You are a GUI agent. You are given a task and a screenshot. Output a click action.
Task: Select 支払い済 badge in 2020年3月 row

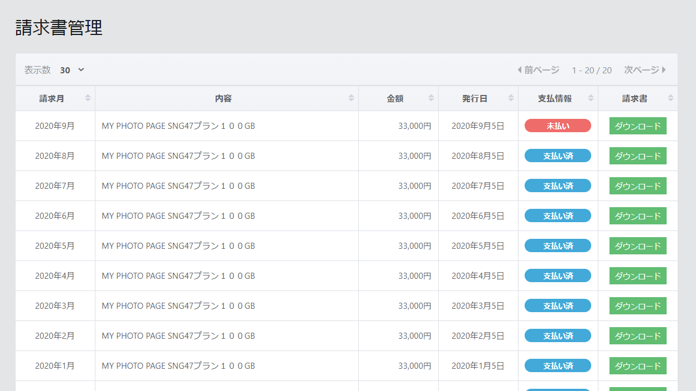pyautogui.click(x=557, y=306)
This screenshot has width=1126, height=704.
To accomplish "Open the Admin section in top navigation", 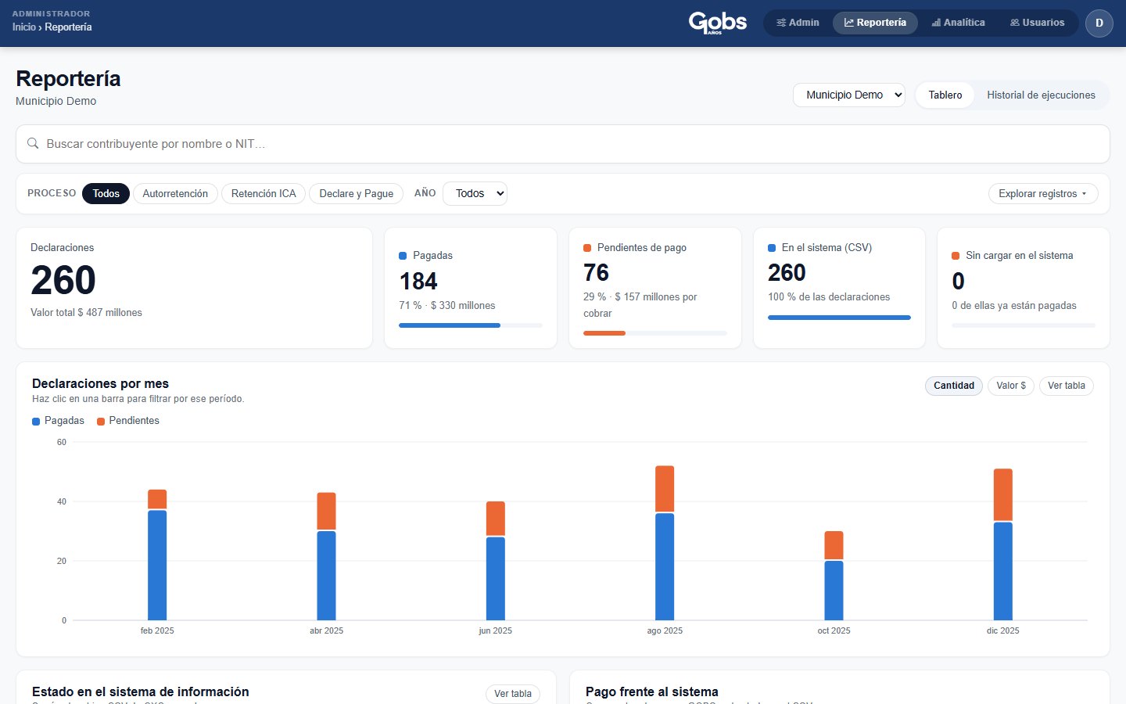I will pyautogui.click(x=798, y=23).
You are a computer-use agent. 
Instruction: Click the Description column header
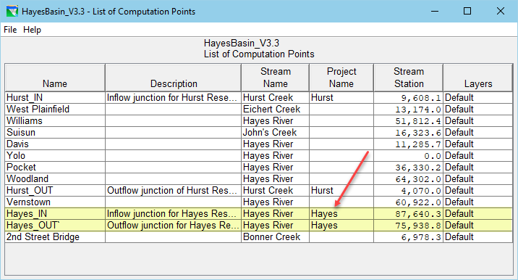click(174, 78)
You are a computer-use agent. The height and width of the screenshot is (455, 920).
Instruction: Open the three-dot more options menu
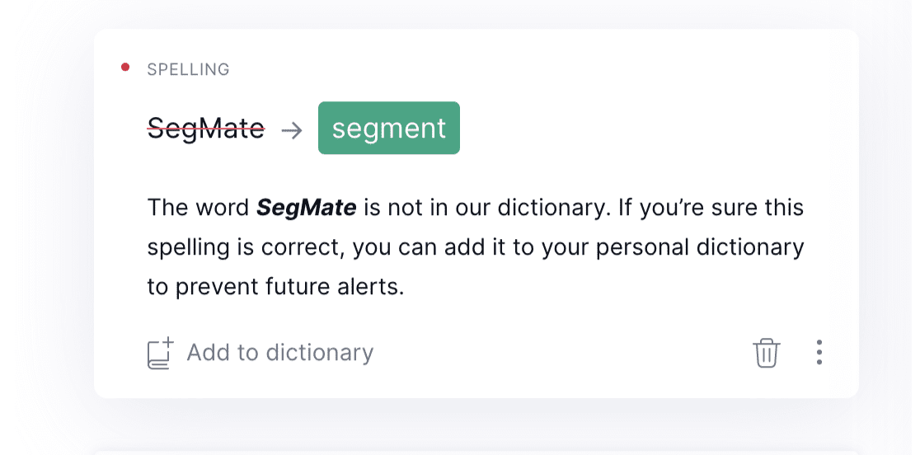click(819, 353)
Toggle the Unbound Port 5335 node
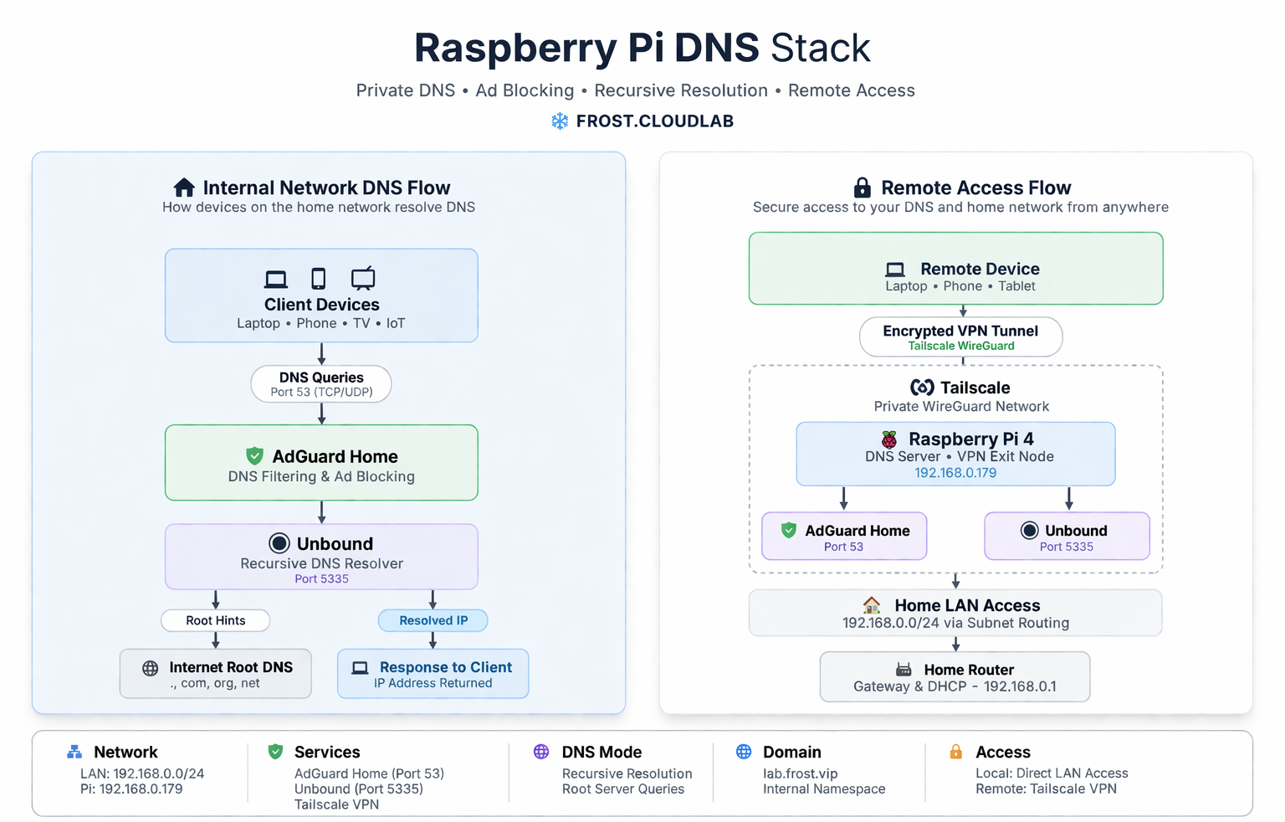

————

* [Exercise objective] Each line of the data that contains "height" belongs in the answer.

* [Result below]
This screenshot has width=1126, height=704.
You are a computer-use agent. The height and width of the screenshot is (455, 920).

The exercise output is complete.